All of the DIY projects featured in the show are easy to replicate at home with basic craft supplies like glue, paper, fabric, and embellishments. The hosts give verbal and visual instructions as they complete the projects on-screen. The field trips they take expose viewers to a variety of careers related to science and the arts.

Positive Messages

Kids see Gillian and Angeline out on adventures that expose them to new skills and introduce them to new people. Their curiosity opens doors for them, and they're never afraid to make mistakes (and learn from them) on their journeys. When things don't turn out as they plan, they turn disappointment into excitement with "hackspirations" that inspire new DIY projects.

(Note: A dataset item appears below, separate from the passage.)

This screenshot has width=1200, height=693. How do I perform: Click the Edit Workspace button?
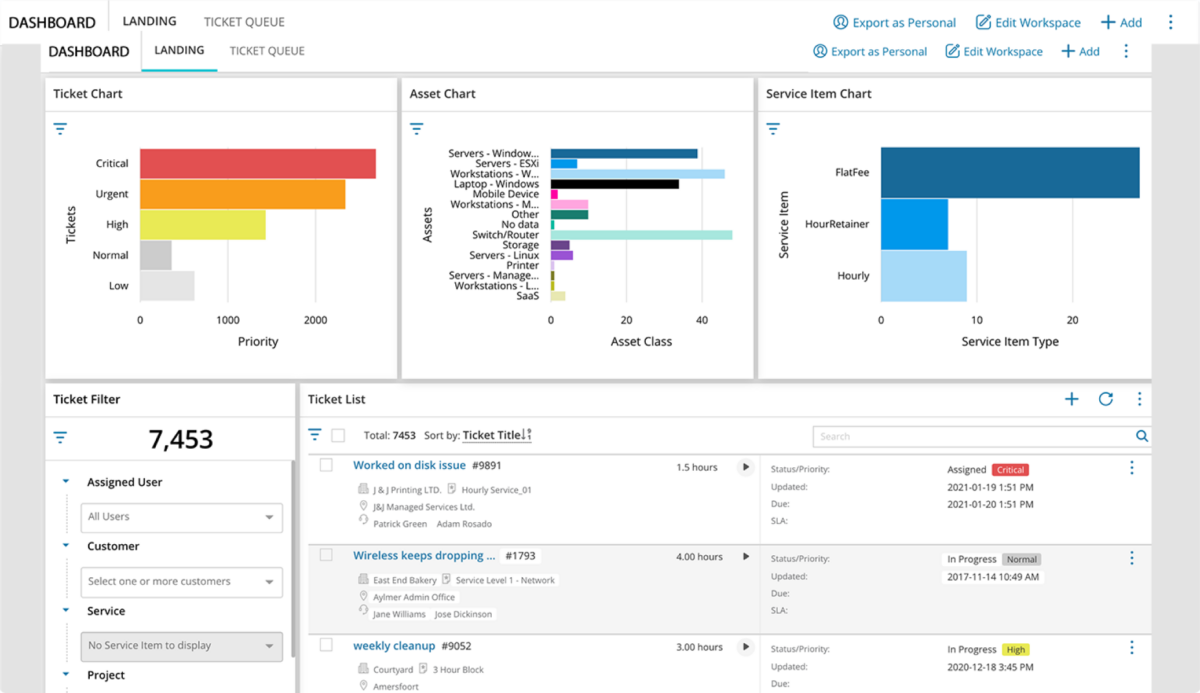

Positive Role Models & Representations

Gillian and Angeline learn under mentors in subjects related to music, art, and science. They eagerly jump into the projects at hand, and their creativity shows in what they learn and in their finished works. Mentors encourage their ideas and their hands-on learning, as well as the concept that every mistake has value in its ability to teach a lesson.


Violence & Scariness
Sexy Stuff

Gillian is a YouTube personality with numerous DIY-themed videos. The show has a literary (and marketing) tie-in with a series of instructional books available to fans.

Drinking, Drugs & Smoking

What parents need to know

Parents need to know that Life Hacks for Kids: On the Road is a DreamWorksTV series extension of the YouTube series Life Hacks for Kids that expands on the brand's DIY format to follow its young hosts' travels along the West Coast. YouTuber Gillian Espina stars in the series with her sister, Angeline, and episodes follow the girls' visits to a variety of places where science and the arts inspire the work that's done. As they try new things under mentors, viewers see how the girls' curiosity and eagerness to learn opens doors for them, and how they use creativity ("hackspiration") to remedy mistakes. Because of the show's relationship to YouTube content, kids may want to check out more DIY projects online, so reminders about online safety would be wise.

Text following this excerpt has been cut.